To answer that question we need to turn to the second point, about Cummings’ experiences. The poet (along with at least one other person) had an experience in which a grasshopper leapt near him. At first he was surprised by its movement and didn’t know what it was. There was a brief moment before he was able to identify it as a grasshopper. The interim – the moment where he experienced it without knowing what it was – is the experience of defamiliarization that he wished to capture and communicate in his poem. The poem is not about the grasshopper leaping. It is about the poet experiencing a variety of sense experiences before identifying what it is or what it means.

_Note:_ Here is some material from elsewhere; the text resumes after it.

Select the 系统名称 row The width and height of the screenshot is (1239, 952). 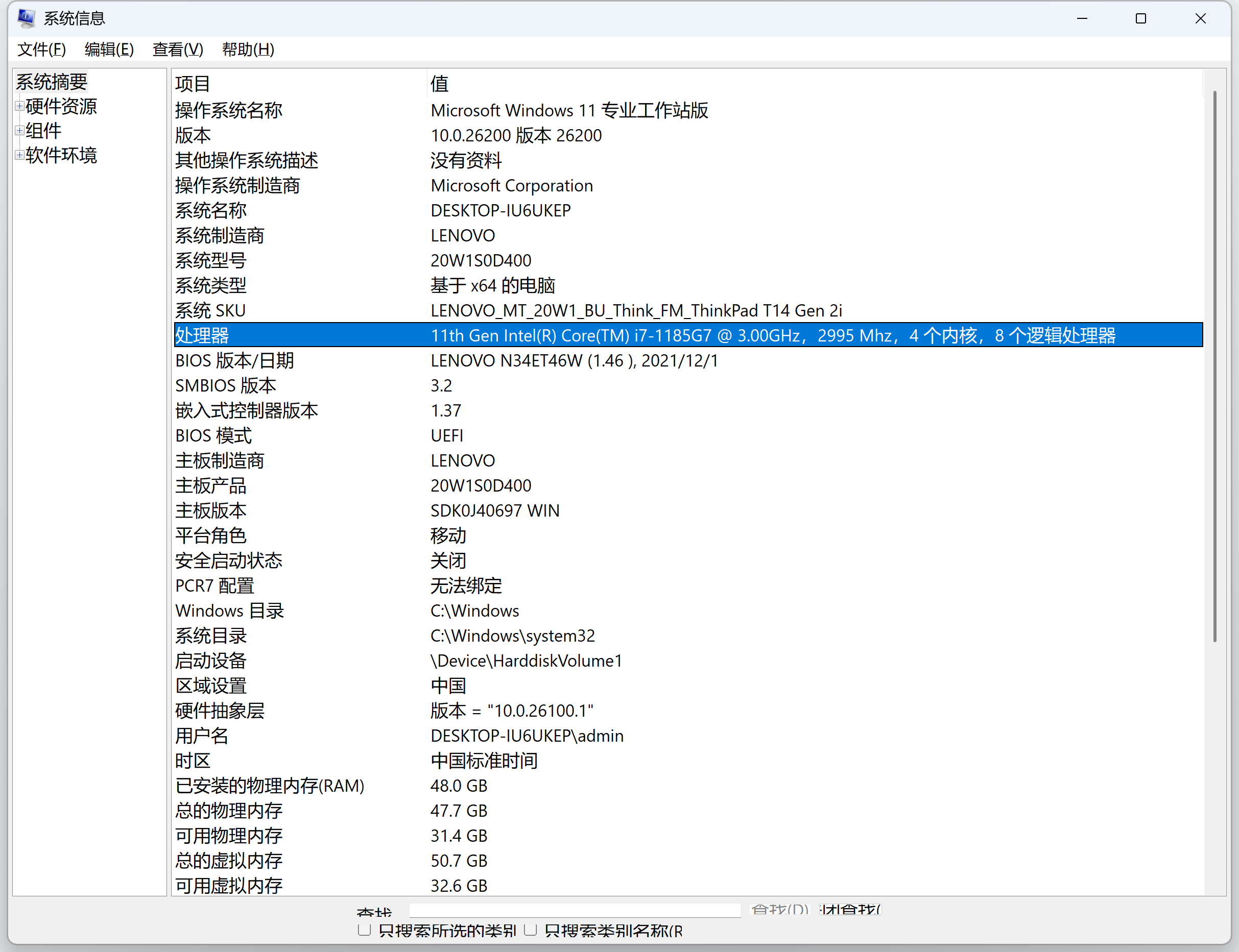pos(397,210)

The apparent disorder of the poem simulates the experience of surprise followed by recognition.
Because Cummings’ poem successfully combines two kinds of defamiliarization – of the world and of poetry – it stands as a lesson in the power of poetry and the need for poets to continue to innovate and find new ways to defamiliarize both our experiences of the world and of poetry itself.
Takeaways: Key Points about Literary Criticism
- Critics go beyond telling us about a literary work. They make arguments about the quality of a literary work using evaluative terms.

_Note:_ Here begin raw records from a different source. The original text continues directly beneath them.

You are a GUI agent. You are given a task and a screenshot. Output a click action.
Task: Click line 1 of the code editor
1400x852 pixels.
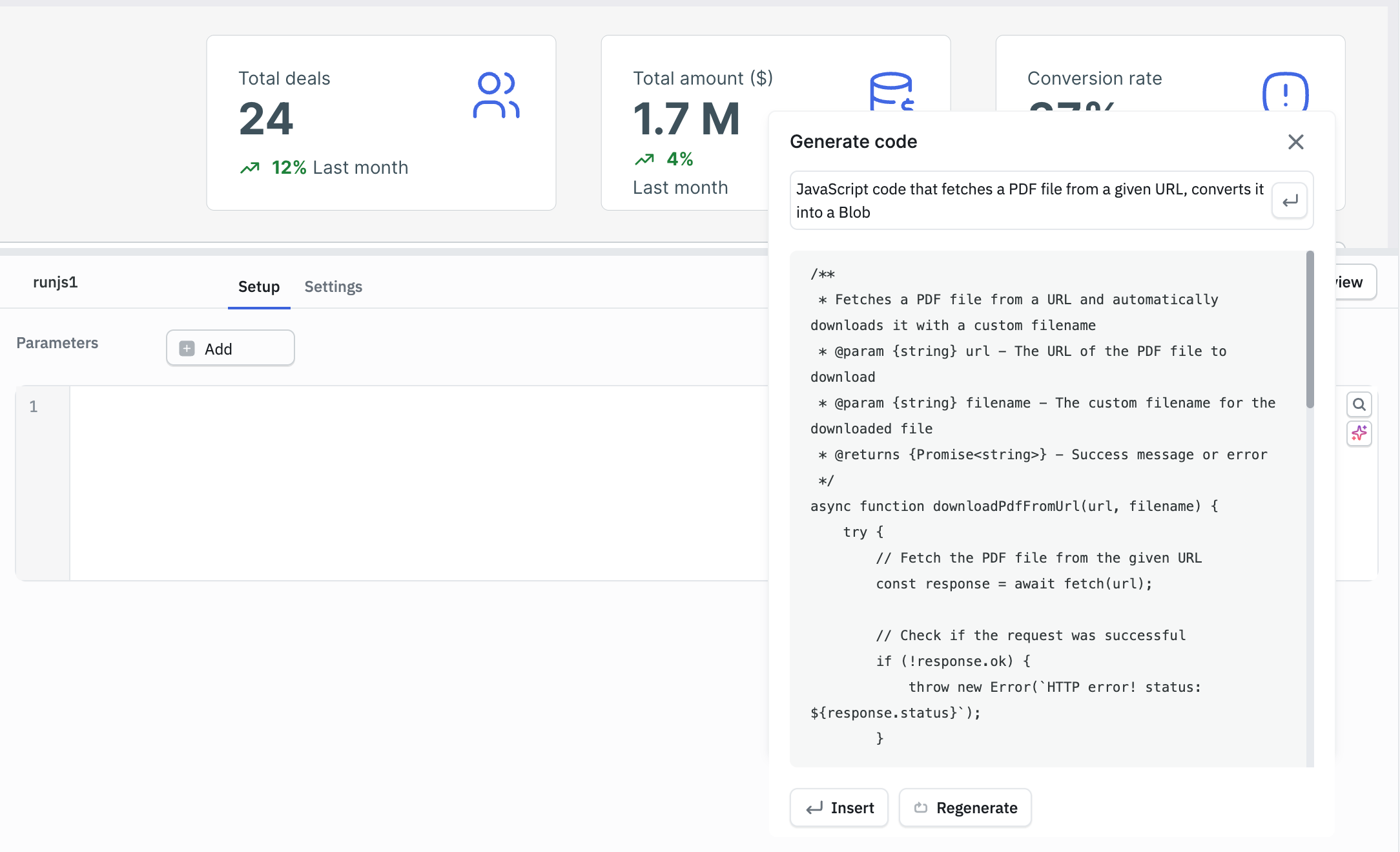(258, 407)
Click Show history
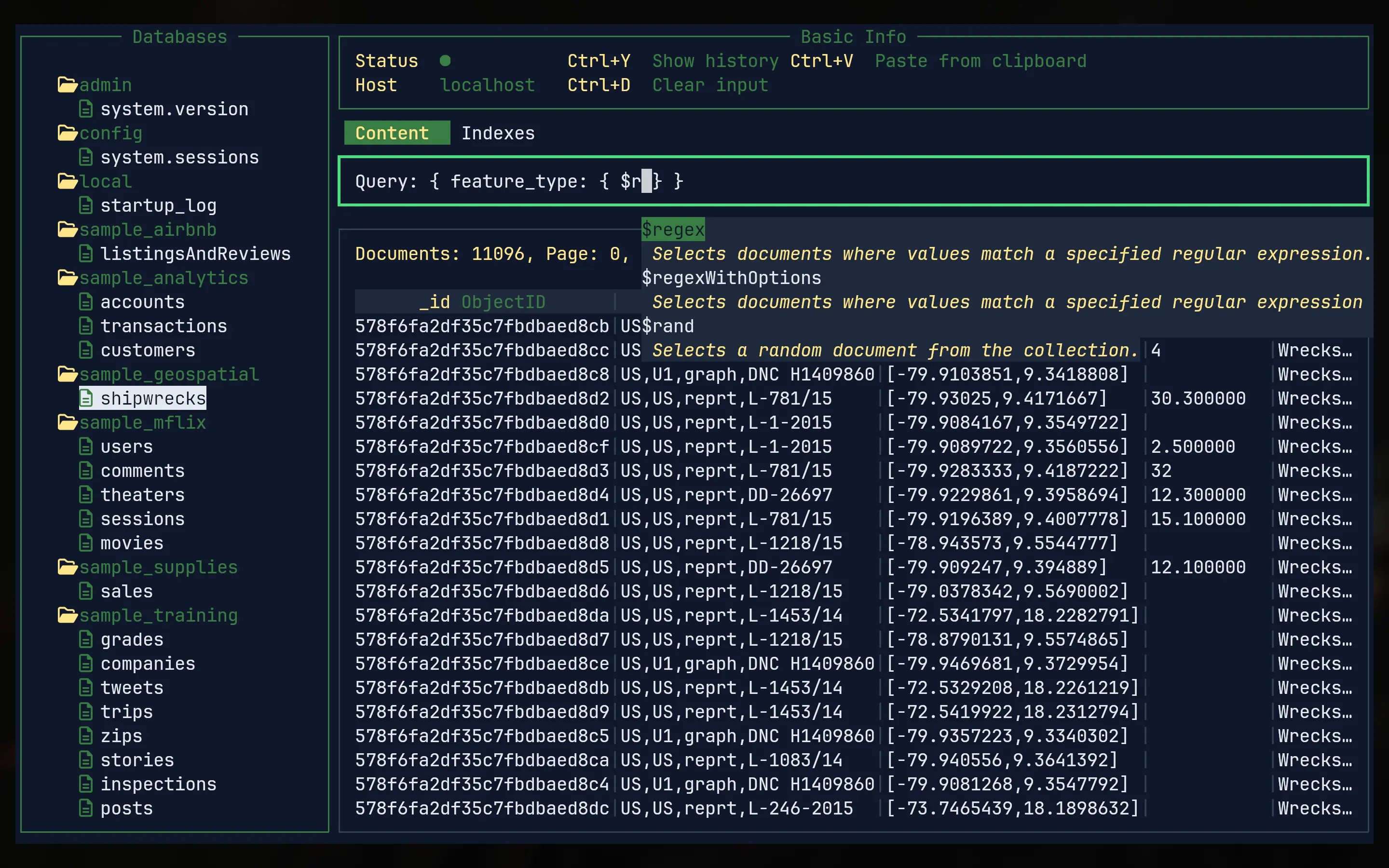This screenshot has height=868, width=1389. pyautogui.click(x=715, y=60)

- To do criticism requires that we establish criteria: the standards by which we evaluate literary works. Critics must also justify their choice of criteria, arguing why it is preferable over another choice.
- Criteria relate to particular literary theories or movements within literary arts.
- Criteria may vary depending on the kind of the literary work being evaluated.
- Criticism can be high stakes (for example, about what should be included in the literary canon) or low stakes.
- Criticism must apply the criteria rigorously to a case study (a work of literature) or do a comparative study of two or more works of literature.
- The critic should remind readers why their chosen criteria has advantages for other critics and for literary authors.
Exercise
- Make a critique of the literary work below, a literary anecdote by Walter Benjamin, who was an early 20th century German-Jewish writer. What critical standards will you use? What do you need to know about Benjamin’s writing to adequately critique it?
- Brief note: The Benjamin story seems to conceal as much as it reveals. There was an actual historical context for the story; Benjamin had gone to Riga, Latvia to meet Asja Lacis (who directed a children’s theater), but didn’t let her know he was coming. Both Walter and Asja were married to other people. Also, there had been actual shooting in Riga recently. Notice that the main “action” of the story – the narrator seeing the woman or she seeing him – is in the conditional verb tense, meaning it might happen but has not actually happened.
“Ordnance” Walter Benjamin
I had arrived in Riga to visit a woman friend. Her house, the town, the language were unfamiliar to me. Nobody was expecting me, no one knew me. For two hours I walked the streets in solitude. Never again have I seen them so. From every gate a flame darted, each cornerstone sprayed sparks, and every streetcar came toward me like a fire engine. For she might have stepped out of the gateway, around the corner, been sitting in the streetcar. But of the two of us I had to be, at any price, the first to see the other. For had she touched me with the match of her eyes, I should have gone up like a magazine.